▶ **RECORDS SHOWN**
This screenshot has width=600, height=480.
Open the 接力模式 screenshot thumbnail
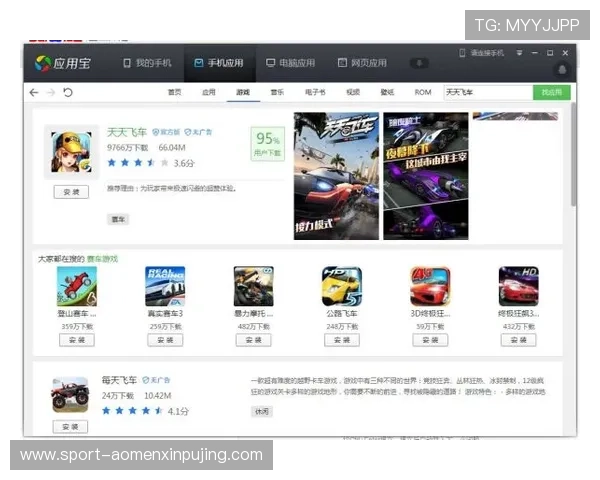tap(335, 175)
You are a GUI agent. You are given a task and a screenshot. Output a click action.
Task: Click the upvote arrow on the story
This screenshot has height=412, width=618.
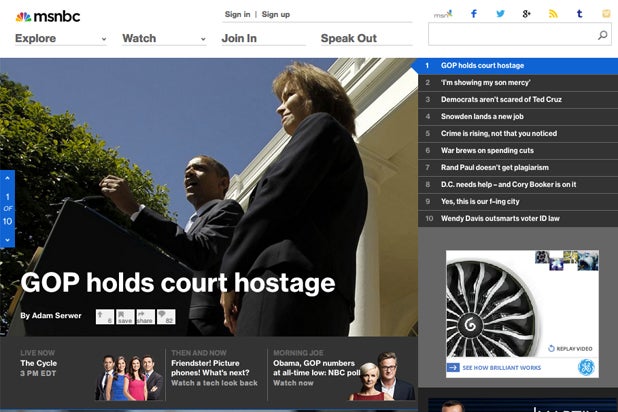click(x=105, y=316)
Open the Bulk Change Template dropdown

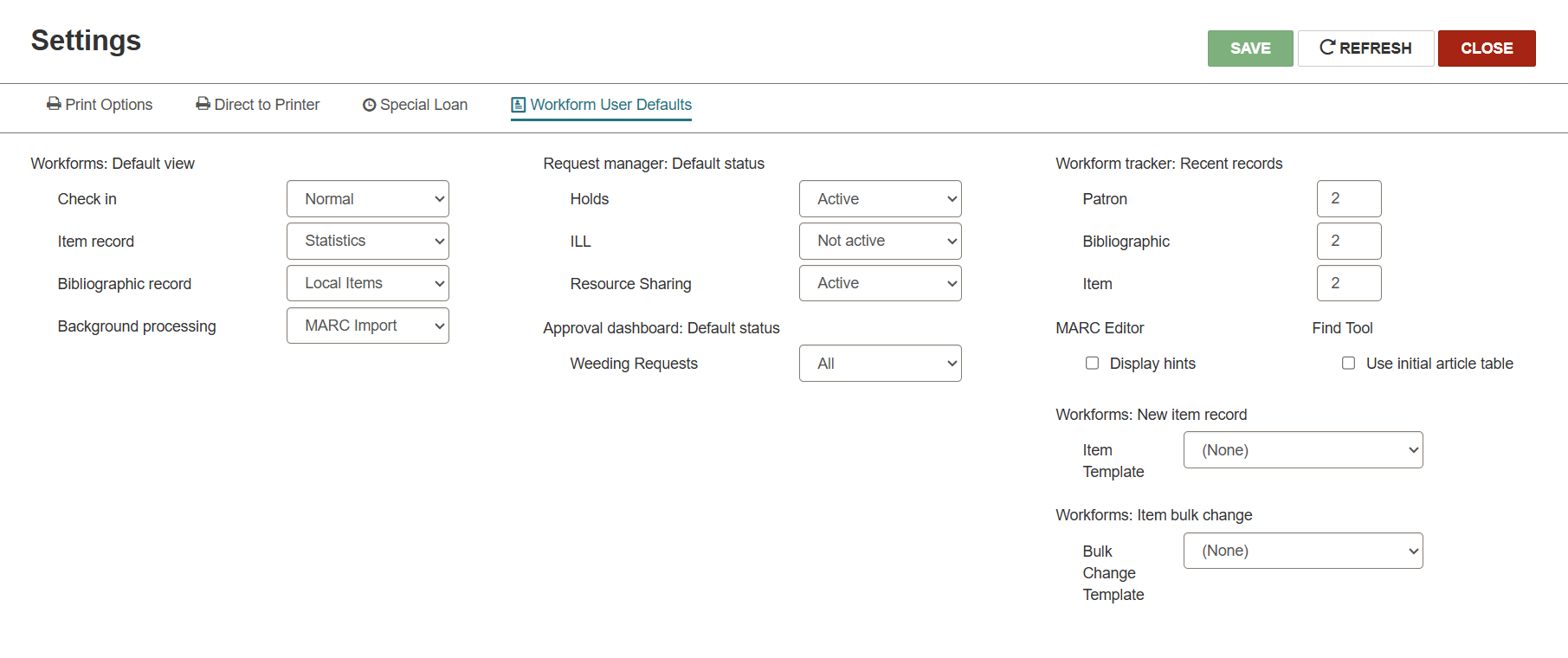tap(1303, 551)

▶ **ACTIVITY**
Reproduce exactly and only the lines from the one with "You are a GUI" through the final line of the records above, inclusive. Pictures must be left out.

▶ **COMPLETED TASK**
You are a GUI agent. You are given a task and a screenshot. Output a click action.
Task: Click the upvote arrow on the story
This screenshot has height=412, width=618.
click(x=105, y=316)
Open the Bulk Change Template dropdown

tap(1303, 551)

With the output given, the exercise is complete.